Does HRT still raise breast cancer risk?

Short answer: Yes, certain types of HRT can slightly raise breast cancer risk, but not all forms do. According to the WHI long-term follow-up data, estrogen-only therapy does not increase breast cancer risk, and some analyses show a slightly lower risk. The small increase observed in large studies comes only from long-term use of combined HRT (estrogen plus a progestogen), and even then, the rise is modest and reversible after stopping.

What the evidence shows

Per published clinical guidelines, the best data come from long-term follow-up of large studies. These consistently show:

• Estrogen-only therapy (used when a woman has no uterus) does not increase breast cancer risk, according to the WHI long-term follow-up data. Some analyses even show a slightly lower risk in this group.
• Combined therapy (estrogen plus a progestogen) can create a small increase in breast cancer risk after several years of continuous use, per published clinical guidelines.
• According to current NAMS guidelines, the increase is dose-related and time-related—meaning higher dose and longer use are associated with slightly more risk.
• According to the WHI long-term follow-up data, once a woman stops combined HRT, the small added risk gradually returns toward baseline.

How large is the risk in context

Per published clinical guidelines, in an average group of 1000 women aged 50–60 who do not use HRT, about 23 will develop breast cancer over a defined follow-up period. If the same group uses combined HRT for approximately 5 years, the number rises by about 4–5 extra cases. Current clinical practice considers this a modest increase that must be weighed against symptom burden and other health factors on an individual basis.

Why estrogen alone differs

When the uterus has been removed, estrogen can be given by itself. According to current NAMS guidelines, without the added progestogen, breast tissue stimulation is lower, which is consistent with findings showing estrogen-only therapy does not raise breast cancer risk in this population.

Forms of hormones matter

Per published clinical guidelines, many patients now use transdermal estrogen (patch, gel) and body-identical micronized progesterone. These formulations appear to have a more favorable breast profile than older synthetic progestins. Some patients also use compounded preparations containing these same hormones.

Compounded medications are not FDA-approved. They have not been reviewed by the FDA for safety, effectiveness, or quality. FDA-approved medications should be considered first when commercially available options meet patient needs.

Important caveat regarding breast cancer history

Per FDA-approved prescribing information for estrogen/progestogen products, breast cancer history is listed as a contraindication. A prescriber must evaluate individual risk factors before considering any hormone therapy in this context. This evaluation cannot be performed through website content alone.

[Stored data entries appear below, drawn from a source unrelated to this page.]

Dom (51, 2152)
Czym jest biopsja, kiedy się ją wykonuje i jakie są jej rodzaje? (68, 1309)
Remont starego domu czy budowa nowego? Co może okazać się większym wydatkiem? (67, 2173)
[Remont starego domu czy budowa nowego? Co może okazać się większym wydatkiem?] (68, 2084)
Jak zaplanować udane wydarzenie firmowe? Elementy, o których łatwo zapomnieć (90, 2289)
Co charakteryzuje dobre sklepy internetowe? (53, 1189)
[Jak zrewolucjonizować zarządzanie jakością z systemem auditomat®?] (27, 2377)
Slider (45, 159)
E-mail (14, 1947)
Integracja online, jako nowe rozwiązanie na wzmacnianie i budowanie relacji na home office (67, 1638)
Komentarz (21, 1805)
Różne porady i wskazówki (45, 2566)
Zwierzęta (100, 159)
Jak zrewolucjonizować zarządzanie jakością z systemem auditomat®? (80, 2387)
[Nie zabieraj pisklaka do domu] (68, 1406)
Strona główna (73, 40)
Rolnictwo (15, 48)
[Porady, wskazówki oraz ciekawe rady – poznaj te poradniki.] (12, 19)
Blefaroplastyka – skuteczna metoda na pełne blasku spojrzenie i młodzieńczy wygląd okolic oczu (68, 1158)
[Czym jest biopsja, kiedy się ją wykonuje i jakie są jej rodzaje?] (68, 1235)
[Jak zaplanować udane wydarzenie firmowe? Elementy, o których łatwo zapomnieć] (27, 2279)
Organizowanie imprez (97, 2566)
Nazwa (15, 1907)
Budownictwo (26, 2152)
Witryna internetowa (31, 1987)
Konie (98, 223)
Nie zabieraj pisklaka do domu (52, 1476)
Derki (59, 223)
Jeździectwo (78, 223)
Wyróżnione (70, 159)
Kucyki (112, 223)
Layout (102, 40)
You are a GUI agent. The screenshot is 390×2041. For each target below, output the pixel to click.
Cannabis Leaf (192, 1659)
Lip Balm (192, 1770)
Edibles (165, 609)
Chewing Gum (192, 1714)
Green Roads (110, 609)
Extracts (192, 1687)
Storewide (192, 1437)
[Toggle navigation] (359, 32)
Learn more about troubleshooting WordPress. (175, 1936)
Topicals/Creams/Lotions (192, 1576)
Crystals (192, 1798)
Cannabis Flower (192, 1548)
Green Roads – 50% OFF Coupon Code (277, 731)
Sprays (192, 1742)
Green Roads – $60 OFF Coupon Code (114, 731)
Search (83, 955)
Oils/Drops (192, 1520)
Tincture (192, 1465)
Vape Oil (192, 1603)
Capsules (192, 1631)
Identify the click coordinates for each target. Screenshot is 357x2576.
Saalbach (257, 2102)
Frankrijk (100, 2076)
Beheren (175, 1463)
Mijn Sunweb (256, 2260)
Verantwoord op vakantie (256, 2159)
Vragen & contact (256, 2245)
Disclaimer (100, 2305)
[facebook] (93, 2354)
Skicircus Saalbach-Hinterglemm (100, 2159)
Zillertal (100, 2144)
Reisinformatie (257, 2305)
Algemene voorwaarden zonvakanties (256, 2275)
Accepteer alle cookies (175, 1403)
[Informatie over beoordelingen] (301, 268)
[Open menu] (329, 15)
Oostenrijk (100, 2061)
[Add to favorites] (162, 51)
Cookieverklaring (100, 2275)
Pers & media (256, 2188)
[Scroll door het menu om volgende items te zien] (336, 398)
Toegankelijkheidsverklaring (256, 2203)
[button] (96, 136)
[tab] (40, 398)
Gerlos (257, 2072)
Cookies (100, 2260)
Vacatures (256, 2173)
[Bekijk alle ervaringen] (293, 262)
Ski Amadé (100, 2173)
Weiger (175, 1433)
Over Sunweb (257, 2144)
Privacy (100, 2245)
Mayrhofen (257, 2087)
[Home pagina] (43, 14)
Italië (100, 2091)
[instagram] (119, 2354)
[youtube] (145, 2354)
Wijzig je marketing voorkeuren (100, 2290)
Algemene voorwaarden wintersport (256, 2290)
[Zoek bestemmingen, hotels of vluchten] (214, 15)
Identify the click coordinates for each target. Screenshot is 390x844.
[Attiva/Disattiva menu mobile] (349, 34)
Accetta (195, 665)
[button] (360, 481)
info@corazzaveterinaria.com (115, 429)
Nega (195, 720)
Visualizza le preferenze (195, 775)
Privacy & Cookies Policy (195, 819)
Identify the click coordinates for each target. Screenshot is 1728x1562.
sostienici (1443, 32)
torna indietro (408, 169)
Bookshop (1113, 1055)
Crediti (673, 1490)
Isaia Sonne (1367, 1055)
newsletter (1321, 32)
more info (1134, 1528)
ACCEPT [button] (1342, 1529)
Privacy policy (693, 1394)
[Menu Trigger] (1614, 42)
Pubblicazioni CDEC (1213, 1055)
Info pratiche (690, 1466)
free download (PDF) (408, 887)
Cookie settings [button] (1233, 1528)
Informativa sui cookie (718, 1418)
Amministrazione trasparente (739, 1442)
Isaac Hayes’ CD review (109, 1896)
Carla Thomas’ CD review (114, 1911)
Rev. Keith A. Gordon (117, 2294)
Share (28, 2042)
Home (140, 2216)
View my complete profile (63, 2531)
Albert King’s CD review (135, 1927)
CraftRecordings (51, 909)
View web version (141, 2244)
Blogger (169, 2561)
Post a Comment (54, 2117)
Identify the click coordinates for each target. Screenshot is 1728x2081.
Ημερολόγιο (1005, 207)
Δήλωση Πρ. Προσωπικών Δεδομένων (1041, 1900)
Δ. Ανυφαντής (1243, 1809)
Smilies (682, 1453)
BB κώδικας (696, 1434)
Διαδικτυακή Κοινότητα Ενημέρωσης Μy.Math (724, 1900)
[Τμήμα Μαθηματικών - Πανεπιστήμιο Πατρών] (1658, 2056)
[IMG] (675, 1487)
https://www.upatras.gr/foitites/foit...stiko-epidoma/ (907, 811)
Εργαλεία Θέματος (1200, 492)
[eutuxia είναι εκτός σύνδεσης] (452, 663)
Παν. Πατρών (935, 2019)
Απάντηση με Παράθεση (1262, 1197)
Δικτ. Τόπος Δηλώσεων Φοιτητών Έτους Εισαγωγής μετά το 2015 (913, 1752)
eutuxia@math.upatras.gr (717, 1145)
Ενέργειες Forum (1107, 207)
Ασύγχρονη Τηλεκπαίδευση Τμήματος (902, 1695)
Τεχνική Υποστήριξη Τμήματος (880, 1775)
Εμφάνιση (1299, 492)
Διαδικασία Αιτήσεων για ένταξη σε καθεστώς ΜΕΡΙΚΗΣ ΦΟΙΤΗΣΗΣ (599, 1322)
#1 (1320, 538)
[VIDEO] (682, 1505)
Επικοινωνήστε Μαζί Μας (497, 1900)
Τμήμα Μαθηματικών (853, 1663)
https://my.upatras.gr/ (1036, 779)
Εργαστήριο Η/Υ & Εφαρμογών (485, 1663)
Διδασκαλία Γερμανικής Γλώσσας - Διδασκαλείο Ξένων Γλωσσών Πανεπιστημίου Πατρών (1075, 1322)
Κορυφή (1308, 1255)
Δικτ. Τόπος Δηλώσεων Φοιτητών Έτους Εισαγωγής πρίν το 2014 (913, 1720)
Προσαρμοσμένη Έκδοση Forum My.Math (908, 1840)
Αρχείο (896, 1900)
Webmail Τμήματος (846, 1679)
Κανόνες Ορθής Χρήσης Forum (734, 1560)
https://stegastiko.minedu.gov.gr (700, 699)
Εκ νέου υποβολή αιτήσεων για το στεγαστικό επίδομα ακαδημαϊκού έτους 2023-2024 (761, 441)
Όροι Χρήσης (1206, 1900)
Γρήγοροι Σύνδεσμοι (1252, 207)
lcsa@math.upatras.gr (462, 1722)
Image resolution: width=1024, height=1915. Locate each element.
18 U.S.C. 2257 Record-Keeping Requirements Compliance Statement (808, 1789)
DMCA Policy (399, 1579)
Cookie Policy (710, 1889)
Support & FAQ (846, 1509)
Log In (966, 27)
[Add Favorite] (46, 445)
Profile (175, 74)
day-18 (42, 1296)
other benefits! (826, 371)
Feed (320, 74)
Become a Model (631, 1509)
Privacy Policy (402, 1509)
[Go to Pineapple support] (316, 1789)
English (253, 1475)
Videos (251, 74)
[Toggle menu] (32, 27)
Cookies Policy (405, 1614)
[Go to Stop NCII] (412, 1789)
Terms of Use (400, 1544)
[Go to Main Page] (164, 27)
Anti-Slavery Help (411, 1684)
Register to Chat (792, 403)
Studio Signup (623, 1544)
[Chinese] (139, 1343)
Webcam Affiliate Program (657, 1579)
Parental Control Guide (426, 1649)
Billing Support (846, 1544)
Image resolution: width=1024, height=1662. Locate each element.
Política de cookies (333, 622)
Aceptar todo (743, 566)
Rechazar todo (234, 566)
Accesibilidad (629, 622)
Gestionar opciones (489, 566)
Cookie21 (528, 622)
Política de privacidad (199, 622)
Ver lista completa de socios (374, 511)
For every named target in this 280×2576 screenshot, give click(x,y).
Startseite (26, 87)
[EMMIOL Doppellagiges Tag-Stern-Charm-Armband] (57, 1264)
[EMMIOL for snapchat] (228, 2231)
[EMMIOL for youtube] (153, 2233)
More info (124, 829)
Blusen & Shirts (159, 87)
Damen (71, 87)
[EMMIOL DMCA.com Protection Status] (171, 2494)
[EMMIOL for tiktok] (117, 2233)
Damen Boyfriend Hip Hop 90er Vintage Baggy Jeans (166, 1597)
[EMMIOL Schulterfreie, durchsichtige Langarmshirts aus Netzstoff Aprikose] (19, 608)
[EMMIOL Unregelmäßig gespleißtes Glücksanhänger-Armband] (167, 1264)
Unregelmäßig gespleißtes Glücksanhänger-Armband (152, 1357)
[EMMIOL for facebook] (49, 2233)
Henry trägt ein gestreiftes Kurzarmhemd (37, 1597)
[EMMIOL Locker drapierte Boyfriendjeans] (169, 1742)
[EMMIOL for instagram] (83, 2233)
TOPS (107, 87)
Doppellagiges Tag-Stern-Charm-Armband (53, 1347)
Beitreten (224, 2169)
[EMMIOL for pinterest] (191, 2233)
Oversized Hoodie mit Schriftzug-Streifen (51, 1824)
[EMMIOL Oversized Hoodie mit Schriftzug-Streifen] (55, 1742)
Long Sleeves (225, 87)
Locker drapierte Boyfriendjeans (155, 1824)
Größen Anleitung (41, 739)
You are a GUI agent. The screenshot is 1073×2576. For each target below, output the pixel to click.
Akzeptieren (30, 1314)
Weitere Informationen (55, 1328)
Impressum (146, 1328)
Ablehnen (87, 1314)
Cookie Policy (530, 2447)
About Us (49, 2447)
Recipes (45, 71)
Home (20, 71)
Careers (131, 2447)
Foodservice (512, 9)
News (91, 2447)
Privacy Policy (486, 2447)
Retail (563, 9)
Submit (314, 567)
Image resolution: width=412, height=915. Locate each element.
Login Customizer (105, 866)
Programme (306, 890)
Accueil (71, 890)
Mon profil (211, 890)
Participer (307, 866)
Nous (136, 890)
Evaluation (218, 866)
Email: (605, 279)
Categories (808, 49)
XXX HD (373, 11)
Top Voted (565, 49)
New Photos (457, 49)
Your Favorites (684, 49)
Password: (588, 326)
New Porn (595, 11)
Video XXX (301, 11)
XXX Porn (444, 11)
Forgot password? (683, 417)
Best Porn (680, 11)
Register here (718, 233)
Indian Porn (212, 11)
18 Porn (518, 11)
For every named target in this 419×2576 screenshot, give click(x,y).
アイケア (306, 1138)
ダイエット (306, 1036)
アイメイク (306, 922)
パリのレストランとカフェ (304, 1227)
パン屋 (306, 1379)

Factors that may influence risk

• Using the lowest effective dose, per current NAMS guidelines
• Choosing transdermal estrogen where clinically appropriate
• Using body-identical micronized progesterone if a progestogen is required
• Regular breast screening as recommended by a clinician
• Lifestyle measures (physical activity, limiting alcohol), per published clinical guidelines

Summary: According to current NAMS guidelines and the WHI long-term follow-up data, HRT does not carry a uniform breast cancer risk across all formulations. The only consistent increase identified in large studies comes from long-term combined therapy, and even that increase is small, depends on dose and duration, and declines after stopping. Modern transdermal and body-identical formulations appear to carry a more favorable profile, though individual assessment remains essential.

Whether HRT is appropriate depends on individual health factors, including personal and family history of breast cancer, duration of planned use, and overall risk-benefit profile. A prescriber should determine the best approach based on a patient's complete medical history.